Mengusung lima tema utama keberlanjutan dan ditambah dengan Tokyo 2020 Sustainable Sourcing Code untuk memastikan penerapan keberlanjutan dalam seluruh rantai suplai kegiatan, Tokyo 2020 menunjukkan sebuah permulaan untuk Olimpiade yang lebih berkelanjutan.
View this post on Instagram
Pada bagian “bebas-sampah”, elemen kunci pada Olimpiade dibuat dari barang-barang daur ulang. Ranjang perorangan di dalam wilayah Olympics Village terbuat dari bahan kardus. Semuanya akan didaur ulang setelah acara, termasuk kasur yang digunakan.
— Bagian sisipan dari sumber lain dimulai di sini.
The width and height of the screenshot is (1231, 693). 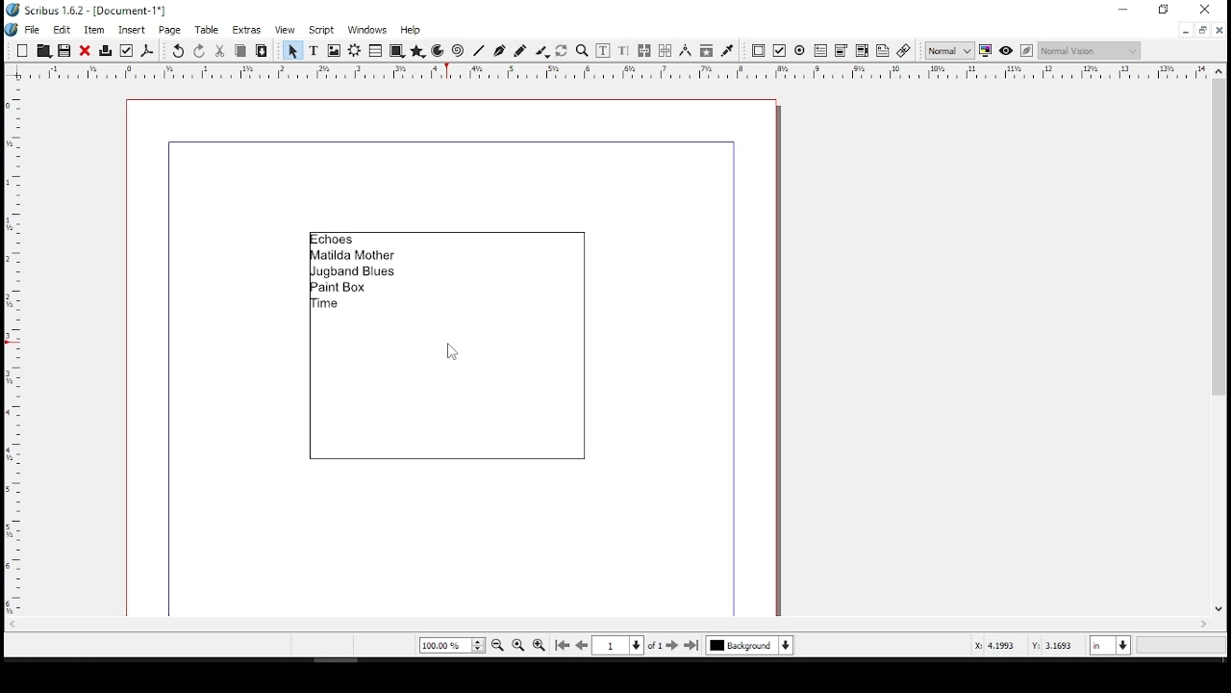 I want to click on toggle color management system, so click(x=985, y=52).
Seragam untuk para pembawa obor dirancang khusus oleh Daisuke Obana dan terbuat dari bahan botol plastik Coca-Cola yang didaur ulang. Medali para pemenang terbuat dari logam mulia yang diolah kembali dari sampah elektronik. Podium atlet terbuat dari daur ulang sampah plastik yang dihasilkan oleh Procter & Gamble, perusahaan yang menduduki peringkat ke-7 penghasil limbah plastik, menurut Green Matters.
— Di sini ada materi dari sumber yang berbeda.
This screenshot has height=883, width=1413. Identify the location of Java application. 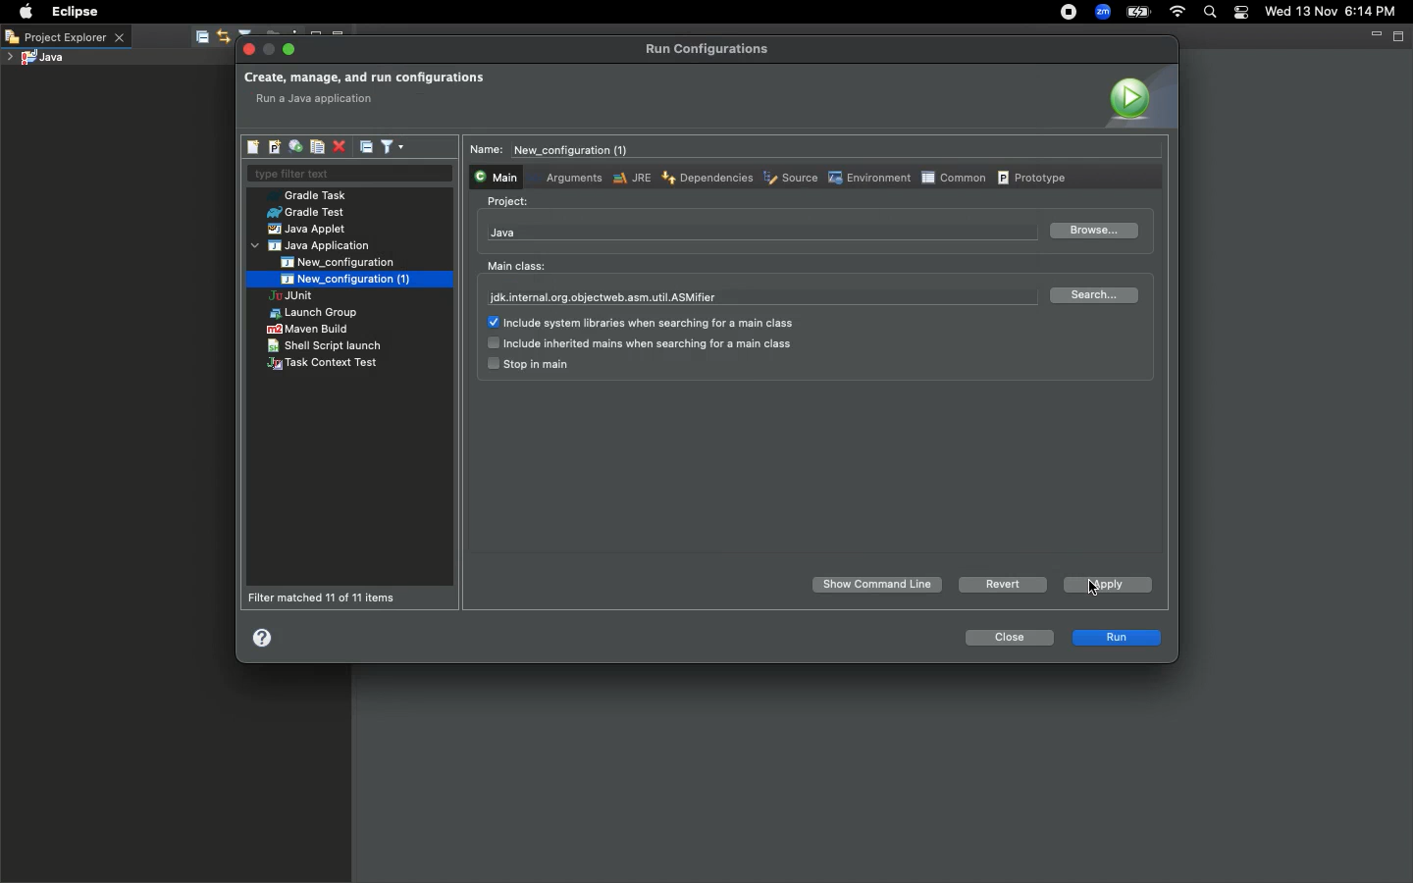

Obor Olimpiade, dirancang oleh Tokujin Yoshioka, terbuat dari limbah konstruksi rumah temporer yang digunakan pasca bencana gempa bumi dan tsunami yang melanda Fukushima di tahun 2011. Relai obor dan kuali yang menampung api Olimpiade dan Paralimpik menggunakan bahan bakar hidrogen dari pembangkit listrik tenaga surya Fukushima, yang juga digunakan untuk memenuhi kebutuhan energi di Olympic Village.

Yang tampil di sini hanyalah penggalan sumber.